Иногда двое договорятся до того, что дело становится как день ясно и разговор продолжать незачем. Что может быть проще, определеннее и неотразимее такого ответа: «Ну, полюбила бы, так и полюбила бы»?.. О чем и зачем после этого говорить? Надя хотела оставить работу и идти в другую комнату, но помимо ее воли голова наклонилась над шитьем, на глаза выступили слезы, и какая-то странная мысль глубоко внедрялась в ее отживающую душу. Она хоронила что-то, погребала. «Не у кого во всем свете спросить, никто не выручит, отец и мать не скажут, вот и Егор Иваныч ничего не знает. Я точно запертая ото всех людей, обреченная какая-то!» Слеза упала на шитье. «Это я свой девичник справляю, — думала она, — ну так что же? весело будет... денег много... комнаты большие... отцу и матери почет... родным всем помога... генеральшей буду». Слеза упала на шитье. Ясно, как человеку расстроенному привидение, представился ей узаконенный муж, солидный, степенный, точно разлинованный, с архивным нумером во лбу, с генеральской звездой над сердцем, а ей не он нужен... Кто же? Еще слеза упала на шитье...
— Надя!
Она не узнала голоса.
— Добрая моя!
Она подняла влажные глаза...
— Жизнь на все дает ответы.
Это говорил Молотов.
Надя закрыла лицо руками и заплакала...
— Зачем ты такая неразгаданная?.. О чем же ты плачешь? Неужели я ошибся?.. Ты любишь меня?
Надя что-то тихо проговорила, но Молотов расслушал ее. Он, стоя сзади, поцеловал ее в голову, потом отвел ее руки от лица и поцеловал в щеку. Слезы блестели на ее длинных ресницах. В одно мгновение Надя так похорошела и просияла, что Молотов не подумал повторить поцелуй, а просто загляделся.
— Я люблю тебя... давно... — прошептала она и прижалась крепко к наклоненному лицу Молотова.
Тогда он поцеловал ее снова. Надя засмеялась сквозь неостывшие слезы детски радостным, трепетным, тихим смехом.

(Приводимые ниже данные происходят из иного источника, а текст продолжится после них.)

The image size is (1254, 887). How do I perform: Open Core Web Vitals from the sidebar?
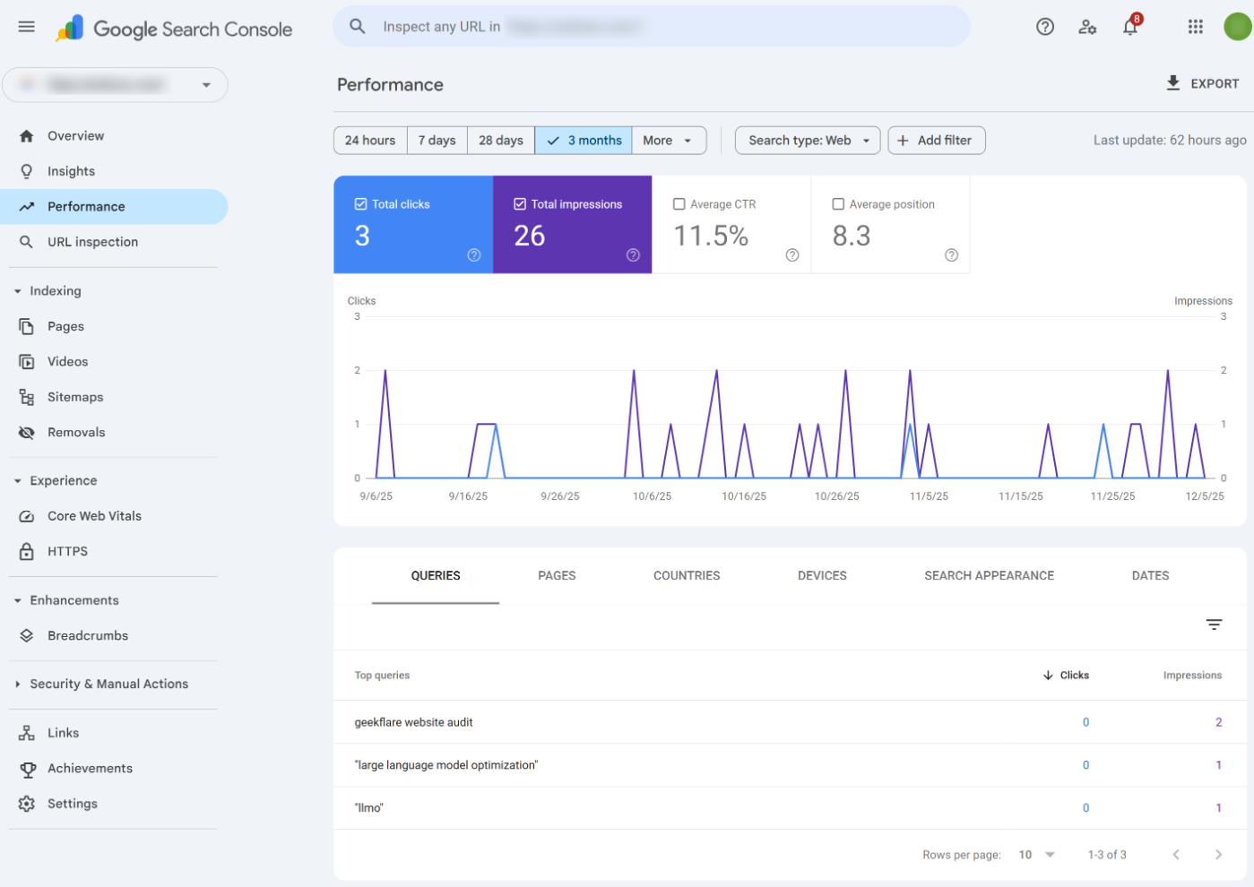(x=94, y=515)
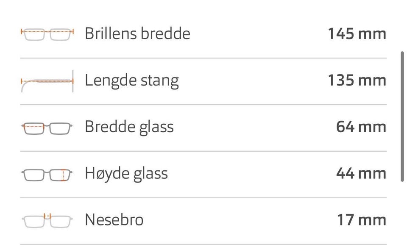Click the divider line below Bredde glass
The width and height of the screenshot is (407, 250).
click(204, 151)
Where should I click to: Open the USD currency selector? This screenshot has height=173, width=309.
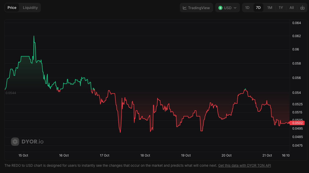(227, 8)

— Не надо ждать до седых волос, — проговорила она.
— Добрая моя...
Они сидели долго молча...
— Увидишь ты, Надя, что можно жить так, как хочется, не спрашивая ни у кого позволения, никому отчета не давая. Можно так жить. Я хочу. Вот она, жизнь, и дает ответы.
— Да, — прошептала Надя...
— Я на днях буду свататься...
— Завтра, завтра! — заговорила Надя стремительно. — Скажи им, что ты жених мой, что я поцеловала тебя — вот так! — сказала она, обнимая его...
— Завтра! — повторила она, оторвалась от Молотова, вышла в другую комнату и скрылась.
Молотов отправился домой; но он не усидел дома, несмотря на позднее время, и часу во втором вышел на улицу. Глубокая осень. Все спало; лишь звонко где-то щелкает копытами верховой конь да с медленным визгом, проникающим в душу, запирается железная дверь. Он вышел на Невский. На башню Думы луна наложила углами, квадратами и длинными полосами белое серебро. Небо легло над домами широкой дорогой; оно густо-синее, чуть не черное; и на этой дороге горит и смеркается много звезд... Спит городовой; спят дворники; плетется какая-то женщина, должно быть запоздалая крыса Невского проспекта, — бог с ней, она завтра, быть может, насидится голодная. Туча выдвинулась из-за Адмиралтейства и медленно, тяжело плывет ко дворцу. Часовой вскрикнул далеко... Хороша ночь пред рассветом и в позднюю осень... Молотов гулял долго, пока не умаялся.
Надя весь день дожидала вечера, когда должен был прийти Молотов и просить ее руки. Она знала, что такой оборот дела будет неприятен родителям, но была уверена, что они не станут противоречить ей.